• [Goal of the exercise]: Reproduce these lines verbatim, starting at the line that contains "Given: Delete the" and continuing through the final line of the records, both ends included.

• [Input data]:
::::::::::
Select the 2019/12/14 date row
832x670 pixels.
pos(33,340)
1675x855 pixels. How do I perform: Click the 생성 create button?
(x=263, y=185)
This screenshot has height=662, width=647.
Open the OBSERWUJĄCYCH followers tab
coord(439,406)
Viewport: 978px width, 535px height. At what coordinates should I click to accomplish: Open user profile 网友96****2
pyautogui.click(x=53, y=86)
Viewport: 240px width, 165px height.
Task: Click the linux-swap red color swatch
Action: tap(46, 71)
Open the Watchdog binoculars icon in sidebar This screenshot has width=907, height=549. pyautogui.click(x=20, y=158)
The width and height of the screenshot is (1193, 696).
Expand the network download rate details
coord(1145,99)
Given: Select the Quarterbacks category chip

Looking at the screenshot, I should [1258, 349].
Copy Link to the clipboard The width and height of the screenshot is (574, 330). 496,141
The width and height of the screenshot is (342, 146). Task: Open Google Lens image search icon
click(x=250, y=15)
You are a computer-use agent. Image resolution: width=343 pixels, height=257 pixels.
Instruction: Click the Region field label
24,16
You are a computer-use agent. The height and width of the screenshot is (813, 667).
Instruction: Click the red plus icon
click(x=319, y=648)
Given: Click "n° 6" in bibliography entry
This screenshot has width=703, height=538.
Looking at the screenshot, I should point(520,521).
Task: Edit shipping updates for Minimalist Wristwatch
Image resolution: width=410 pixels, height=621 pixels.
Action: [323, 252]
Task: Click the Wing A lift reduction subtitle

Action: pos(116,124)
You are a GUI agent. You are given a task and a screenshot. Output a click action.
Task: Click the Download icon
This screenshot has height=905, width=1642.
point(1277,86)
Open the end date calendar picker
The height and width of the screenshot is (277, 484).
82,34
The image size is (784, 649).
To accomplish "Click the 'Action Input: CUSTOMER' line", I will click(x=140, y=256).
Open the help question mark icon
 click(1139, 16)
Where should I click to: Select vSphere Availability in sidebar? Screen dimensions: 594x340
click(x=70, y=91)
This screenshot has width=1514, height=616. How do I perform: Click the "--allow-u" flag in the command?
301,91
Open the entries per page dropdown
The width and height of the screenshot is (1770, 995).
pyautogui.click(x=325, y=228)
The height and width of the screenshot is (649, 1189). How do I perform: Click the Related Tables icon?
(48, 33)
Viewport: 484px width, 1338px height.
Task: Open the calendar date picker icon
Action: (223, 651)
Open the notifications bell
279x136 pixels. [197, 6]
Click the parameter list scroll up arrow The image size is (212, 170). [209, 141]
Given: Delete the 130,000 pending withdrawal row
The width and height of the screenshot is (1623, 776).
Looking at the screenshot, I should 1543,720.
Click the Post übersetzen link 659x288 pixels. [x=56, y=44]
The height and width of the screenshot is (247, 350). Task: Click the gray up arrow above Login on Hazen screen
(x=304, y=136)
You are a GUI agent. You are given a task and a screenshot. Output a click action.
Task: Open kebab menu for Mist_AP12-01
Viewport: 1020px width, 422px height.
::::::::::
• [The result]:
Given: Delete the 130,000 pending withdrawal row
The width and height of the screenshot is (1623, 776).
Looking at the screenshot, I should 1543,720.
Click the Post übersetzen link 659x288 pixels. [x=56, y=44]
The height and width of the screenshot is (247, 350). Task: Click the gray up arrow above Login on Hazen screen
(x=304, y=136)
You are a GUI agent. You are given a task and a screenshot. Output a click action.
Task: Open kebab menu for Mist_AP12-01
Viewport: 1020px width, 422px height.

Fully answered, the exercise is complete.